Unsere Fraktion hat sich wegen der Risiken (unkalkulierbare Kosten, Zeitaufwand, unsichere Verhältnisse im Überschwemmungsgebiet) für die kleine Lösung entschieden; das City-Konzept ist nicht tot. Die zügige Bebauung des ehemaligen Sparkassengeländes mit einem SB-Markt ist Impulsgeber für Aktivitäten südlich der Friedrich-Ebert-Straße. Dies schafft die Voraussetzungen für die Umgestaltung von Lindenplatz und Fahltskamp; hier setzen wir vor allem auf die Aktionen lokaler Akteure. Gelöst werden muss die bessere Anbindung der Unteren Dingstätte. Stadtmarketing und Citymanagement sind notwendige organisatorische Ergänzungen des neuen Konzeptes.

Die Idee einer Bebauung des Rehmenfelds ist zunächst vom Tisch. Wann wird ihre Fraktion sich wieder mit der Frage einer Entwicklung der Flächen zwischen Fahlt und Thesdorf befassen?

Wir haben die Planung für das Rehmenfeld zurückgestellt, da für uns Innenstadtentwicklung, Bebauung Kasernengelände und die Westumgehung höhere Priorität haben. Dieser Teil Pinnebergs ist sowohl für Wohnen wie für Gewerbeansiedlung geeignet und wir nehmen ihn noch in dieser Dekade wieder auf. Auch deshalb, weil es, ungeachtet des demografischen Wandels, weiterhin eine große Nachfrage an Wohnungen für junge Familien gibt. Wir sollten darüber froh sein, dass unsere Stadt für diesen Personenkreis so attraktiv ist und nicht der Haltung nachgeben „das Boot ist voll“.
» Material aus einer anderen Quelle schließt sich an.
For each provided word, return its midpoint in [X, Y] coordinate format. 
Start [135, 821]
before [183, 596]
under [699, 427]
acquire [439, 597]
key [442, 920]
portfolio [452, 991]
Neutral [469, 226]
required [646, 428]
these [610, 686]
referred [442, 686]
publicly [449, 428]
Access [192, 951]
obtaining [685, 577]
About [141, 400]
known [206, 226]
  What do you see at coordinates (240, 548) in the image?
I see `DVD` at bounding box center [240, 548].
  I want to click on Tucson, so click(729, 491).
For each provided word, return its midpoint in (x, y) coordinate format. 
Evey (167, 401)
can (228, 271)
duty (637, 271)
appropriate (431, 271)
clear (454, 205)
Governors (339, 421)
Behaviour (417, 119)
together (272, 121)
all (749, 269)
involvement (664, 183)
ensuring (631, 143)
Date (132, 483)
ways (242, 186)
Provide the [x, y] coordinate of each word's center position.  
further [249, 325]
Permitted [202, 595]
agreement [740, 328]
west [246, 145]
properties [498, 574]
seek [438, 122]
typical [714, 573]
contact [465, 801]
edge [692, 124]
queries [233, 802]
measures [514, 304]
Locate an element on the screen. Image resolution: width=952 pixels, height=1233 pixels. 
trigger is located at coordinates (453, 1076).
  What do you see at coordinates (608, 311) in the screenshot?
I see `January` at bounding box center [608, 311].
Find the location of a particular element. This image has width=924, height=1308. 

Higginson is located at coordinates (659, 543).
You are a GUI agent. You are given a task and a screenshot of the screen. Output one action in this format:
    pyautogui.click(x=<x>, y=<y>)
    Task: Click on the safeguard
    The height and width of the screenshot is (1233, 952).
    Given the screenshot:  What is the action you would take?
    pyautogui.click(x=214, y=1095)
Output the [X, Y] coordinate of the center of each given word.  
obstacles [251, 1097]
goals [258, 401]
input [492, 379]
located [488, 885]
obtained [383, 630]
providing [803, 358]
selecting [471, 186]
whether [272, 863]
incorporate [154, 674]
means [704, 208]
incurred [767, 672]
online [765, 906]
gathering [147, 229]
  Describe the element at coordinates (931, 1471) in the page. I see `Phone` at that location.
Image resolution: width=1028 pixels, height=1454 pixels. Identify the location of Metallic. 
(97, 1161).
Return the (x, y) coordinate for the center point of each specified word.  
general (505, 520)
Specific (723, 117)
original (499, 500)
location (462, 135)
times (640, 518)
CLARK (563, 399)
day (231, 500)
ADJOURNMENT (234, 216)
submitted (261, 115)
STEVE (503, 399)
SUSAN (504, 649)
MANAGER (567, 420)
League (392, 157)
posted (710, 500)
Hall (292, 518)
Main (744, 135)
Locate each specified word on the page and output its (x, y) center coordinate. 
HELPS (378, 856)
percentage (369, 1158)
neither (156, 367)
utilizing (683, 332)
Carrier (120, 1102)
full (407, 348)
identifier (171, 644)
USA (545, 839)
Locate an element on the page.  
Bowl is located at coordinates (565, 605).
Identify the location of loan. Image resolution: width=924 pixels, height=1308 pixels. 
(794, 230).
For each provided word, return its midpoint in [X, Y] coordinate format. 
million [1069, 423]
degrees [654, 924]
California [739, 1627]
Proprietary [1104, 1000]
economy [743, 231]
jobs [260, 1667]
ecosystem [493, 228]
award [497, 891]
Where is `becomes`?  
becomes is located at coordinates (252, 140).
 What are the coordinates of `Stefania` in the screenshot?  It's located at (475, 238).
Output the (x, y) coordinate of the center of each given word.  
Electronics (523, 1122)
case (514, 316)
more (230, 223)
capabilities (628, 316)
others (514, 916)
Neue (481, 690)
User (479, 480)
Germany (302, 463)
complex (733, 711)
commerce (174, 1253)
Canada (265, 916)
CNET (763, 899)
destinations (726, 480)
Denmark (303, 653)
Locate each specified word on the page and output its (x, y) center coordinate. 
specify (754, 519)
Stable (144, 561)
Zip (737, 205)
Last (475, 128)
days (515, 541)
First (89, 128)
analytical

Seit Jahren schmoren Pläne für einen Umbau des Bahnhofs in der Schublade. Wie stehen Sie zu dem Projekt? Gibt es 2012 – trotz schwieriger Finanzlage der Stadt – einen Durchbruch?

Die Neugestaltung des Bahnhofs ist im September 2010 grundsätzlich beschlossen worden. Als Ort, der täglich von Tausenden genutzt wird, sollte er hinsichtlich seiner funktionalen und optischen Gestaltung und seiner Serviceleistung unbedingt verbessert werden. Die Ausführungsplanung ist fertig gestellt, die Beantragung von Fördermitteln vorbereitet. Trotz bekannt kritischer Haushaltssituation sind wir bereit, den städtischen Anteil (25 Prozent der förderfähigen Kosten eines Gesamtumfangs von zirka vier Millionen Euro) bereit zu stellen.